DATA ROWS start

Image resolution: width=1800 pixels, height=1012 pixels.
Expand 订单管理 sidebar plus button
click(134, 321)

DATA ROWS end
DATA ROWS start

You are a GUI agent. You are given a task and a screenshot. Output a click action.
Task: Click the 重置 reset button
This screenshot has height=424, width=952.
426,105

DATA ROWS end
DATA ROWS start

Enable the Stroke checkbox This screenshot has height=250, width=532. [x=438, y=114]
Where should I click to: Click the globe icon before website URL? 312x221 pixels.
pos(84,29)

DATA ROWS end

__YOUR GOAL__
Show each line of the records above that contains the word "button", copying every such line in full.

__REPLY__
Expand 订单管理 sidebar plus button
Task: Click the 重置 reset button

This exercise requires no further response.